The Cook County Land Bank Authority is racing into large-scale mixed-use developments, and as its first project will take on a crumbling bank that’s loomed vacant over the Cottage Grove Green Line stop in Woodlawn for 20 years.
The Washington Park National Bank, 6300 S. Cottage Grove Avenue, is the Land Bank’s chance to prove it can take on substantial developments, and Executive Director Rob Rose’s wants to go into the first project at a sprint.
At a Tuesday night meeting to discuss options for the four-story building with Woodlawn residents, the Dallas-transplant billed himself as a man of action. Rose said he wants to get ideas from residents over the winter so he can start soliciting proposals from developers by April and break ground in the summer.
“By this time next year, if we’re not complete, we want to be darn near complete,” Rose said.
By comparison, it took the city 12 years to find a developer for the nearby Strand Hotel, 6315 S. Cottage Grove Avenue, after snatching the five-story building up at a tax sale in 2002.
The Land Bank has moved surprisingly nimbly at times since forming in 2013, but the pace Rose wants to hit is aggressive for any large government-owned property, especially one that has been so badly scarred by Woodlawn’s turbulent real estate market over the last 94 years.
The limestone cladding designed by architect Albert Schwartz has fallen away in sections, burnt out shop signs cling to the walls and a maturing tree is clearly visible growing out of the roof.
Inside, the scene is much worse.
Rose said a skylight that once illuminated the main lobby of the bank has collapsed, leaving the interior open during the winter. He said engineers are still trying to figure out why the basement keeps filling with water, which then freezes when temps drop.

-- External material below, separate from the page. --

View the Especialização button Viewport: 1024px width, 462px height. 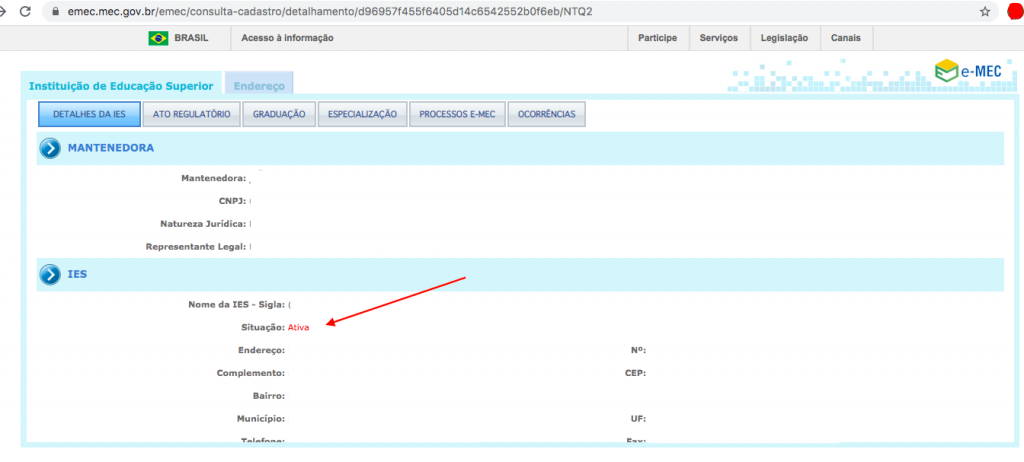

But the Land Bank wouldn’t have been able to acquire the bank if it hadn’t been neglected.
Though once the home of The Woodlawn Organization, the powerful community group founded by Saul Alinsky, the group’s long-time leader, Rev. Leon Finney Jr., has allowed the building to languish. In December, the Land Bank was able to take control of the building because it had racked up $3.7 million in unpaid taxes over the last 20 years.
“We are going to save this building,” Rose told neighbors, minimizing demolition as an option.

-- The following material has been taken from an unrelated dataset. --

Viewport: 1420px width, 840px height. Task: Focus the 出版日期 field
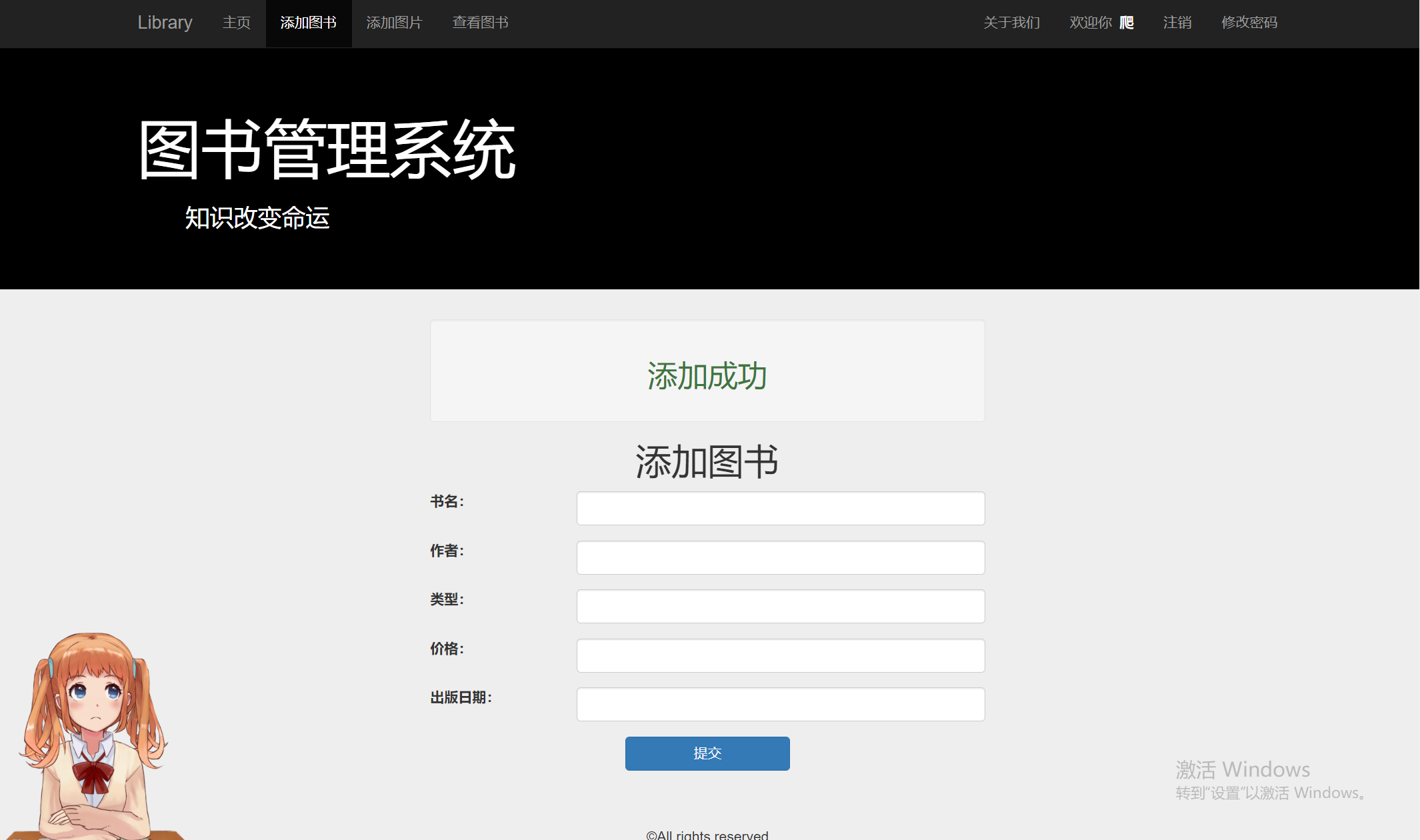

But he admitted the engineering studies aren’t finished, and though initial results show the steel structure of the building is stable, there are outstanding questions about water damage in the basement.
Rose said he won’t have any financial resources to offer a developer that wants to take on the project, but he can smooth the runway for takeoff by clearing away years of liens on the title and connect developers with state and city tax credits like the Woodlawn TIF District.

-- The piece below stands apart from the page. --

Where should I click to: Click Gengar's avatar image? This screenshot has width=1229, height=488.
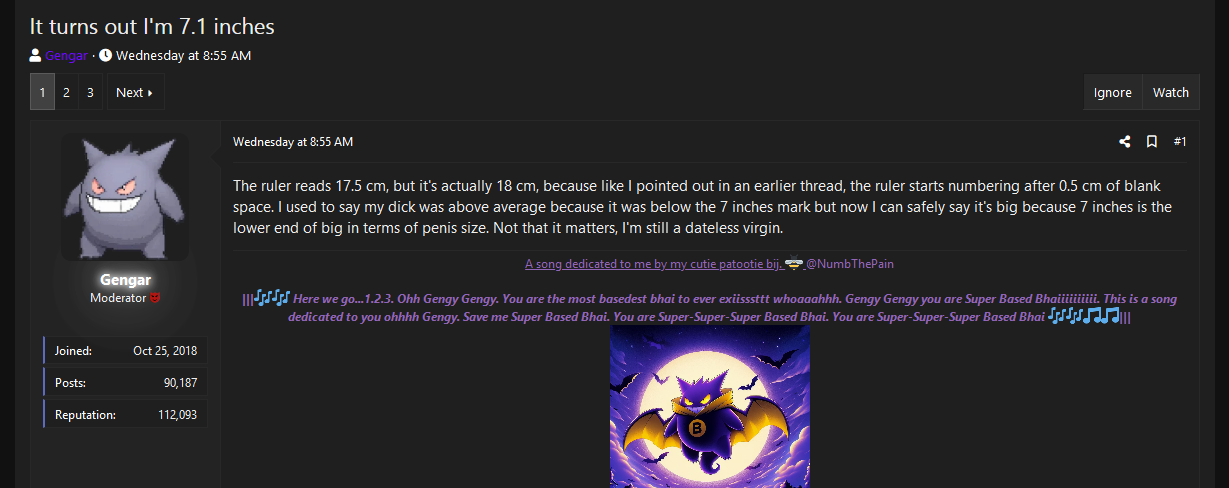pyautogui.click(x=125, y=197)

Right now, the Land Bank is trying to figure out exactly what kind of developer they should be looking for.
In a quick poll of the audience Tuesday night, more than half of people wanted the 35,000-square-foot bank to become some mix of entertainment, office and business incubator space. There are two more meetings on Feb. 6 and Feb. 20 to nail down a more specific vision.
But Rose said he wants whatever developer that takes on the bank to be focused on the needs of Woodlawn now and isn’t interested in developers that want to try to surf on a wave of property speculation brought on by excitement around the Obama Presidential Center in nearby Jackson Park.